Film qui roule des mécaniques ou chronique plus modeste, L’amour ouf et Barbès, little Algérie se rejoignent comme autoportraits en creux de leurs réalisateurs.
2024 aura donc été pour le cinéma français, le retour aux ambitions. Et aux moyens accordés pour cela. Que ce soit pour rivaliser avec les blockbusters américains, en finançant Le Comte de Monte-Cristo, ou en alignant une trentaine de millions d’Euros pour L’Amour Ouf. Le nouveau film de Gilles Lellouche, est donc un film qui déborde. D’argent certes, mais surtout d’envies. De cinéma comme de romanesque ou de romantisme. L’épopée sentimentale de Clotaire le délinquant et Jackie la petite bourgeoise, revisite prolo de Roméo et Juliette dans le Nord français ouvrier des années 80 et 90 tient d’une boulimie, d’un surrégime volontaire.
Au-delà de celui de ses personnages, L’Amour Ouf, c’est aussi celui de Lellouche pour le cinéma. Pour les réalisateurs, via une stylisation opératique, citant entre autres les Scorsese ou Coppola des grandes heures, comme pour les acteurs, au vu d’un casting offrant pléthores de seconds rôles – parfois jusqu’à la fugace apparition. Une générosité jusqu’au ras la gueule, parfois au détriment d’un film qui finit par s’essouffler ou à se perdre dans une sur-démonstration formelle, là où l’écriture aurait pu être moins éparpillée, mais qui pousse malgré tout à la sympathie par son envie de cinéma populaire ET spectaculaire ou celle d’entretenir pour mieux la porter la flamme d’une fureur de vivre adolescente.

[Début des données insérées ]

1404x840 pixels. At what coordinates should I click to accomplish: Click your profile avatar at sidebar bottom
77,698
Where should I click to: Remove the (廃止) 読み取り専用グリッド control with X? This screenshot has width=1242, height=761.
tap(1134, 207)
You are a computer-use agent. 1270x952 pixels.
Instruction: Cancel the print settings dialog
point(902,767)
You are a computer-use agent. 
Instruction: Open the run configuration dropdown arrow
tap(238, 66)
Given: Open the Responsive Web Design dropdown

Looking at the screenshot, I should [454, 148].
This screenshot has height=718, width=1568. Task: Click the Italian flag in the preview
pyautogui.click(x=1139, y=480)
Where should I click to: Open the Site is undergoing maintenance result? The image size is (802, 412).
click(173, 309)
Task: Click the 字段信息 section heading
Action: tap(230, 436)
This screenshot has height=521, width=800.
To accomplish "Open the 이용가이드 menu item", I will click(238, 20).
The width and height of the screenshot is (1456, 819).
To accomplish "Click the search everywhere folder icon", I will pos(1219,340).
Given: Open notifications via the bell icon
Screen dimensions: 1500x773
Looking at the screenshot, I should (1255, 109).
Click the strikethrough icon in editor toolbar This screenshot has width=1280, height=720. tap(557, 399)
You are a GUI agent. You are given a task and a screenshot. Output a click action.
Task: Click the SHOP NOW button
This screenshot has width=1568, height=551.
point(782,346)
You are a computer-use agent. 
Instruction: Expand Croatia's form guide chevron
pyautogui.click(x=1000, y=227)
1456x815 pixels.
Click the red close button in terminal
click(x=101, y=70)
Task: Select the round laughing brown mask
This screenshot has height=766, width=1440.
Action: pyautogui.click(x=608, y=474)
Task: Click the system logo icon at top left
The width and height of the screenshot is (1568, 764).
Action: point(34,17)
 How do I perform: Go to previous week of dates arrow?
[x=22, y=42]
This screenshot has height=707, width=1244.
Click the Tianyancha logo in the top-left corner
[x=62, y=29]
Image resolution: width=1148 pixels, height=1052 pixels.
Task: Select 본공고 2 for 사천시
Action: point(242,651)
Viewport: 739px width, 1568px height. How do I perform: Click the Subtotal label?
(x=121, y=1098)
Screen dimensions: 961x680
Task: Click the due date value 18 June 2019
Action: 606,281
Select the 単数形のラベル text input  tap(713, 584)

Des centaines de kilomètres séparent les Hauts-de-France de L’Amour Ouf de Barbès, Little Algérie, chronique de quartier qui venge au minimum des clichés ripolinés d’Emily in Paris. La redécouverte par un Franco-Algérien de retour à Paris de ses origines se débarasse de la sempiternelle vision pittoresque de Barbès pour en faire une enclave de solidarité méditerranéenne. Il y a quelque chose du cinéma néo-réaliste italien, en version blédarde, dans cette collection de vignettes socio-culturelles, par sa combinaison de truculence pour dépeindre une communauté pleine de vie et de gravité mélancolique via la peinture des affres identitaires des bi-nationaux. Sofiane Zermani (alias Fianso) y confirme sa mue de rappeur en acteur des plus doués pour incarner ces dualités. À travers lui, comme à travers une galerie d’attachants personnages se dépatouillant d’un système D, se diffuse un humanisme à la Ken Loach, mais aussi une passerelle inattendue avec L’Amour Ouf. Bien qu’à l’opposé économique ou de modestie. Barbès, Little Algérie s’y jumelle dans ce qu’ils dévoilent de leurs réalisateurs, Hassan Guerrar novice derrière la caméra, mais connu dans le milieu en tant qu’attaché de presse fort en gueule ou Gilles Lellouche se trimballant encore une étiquette de virilisme bourrin.
Leurs films, autoportraits entre les lignes, tout en sensibilité et pudeur, sont aussi particulièrement touchants quand ils osent y tomber le masque, pour une même quête de reconnaissance. Voire d’amour.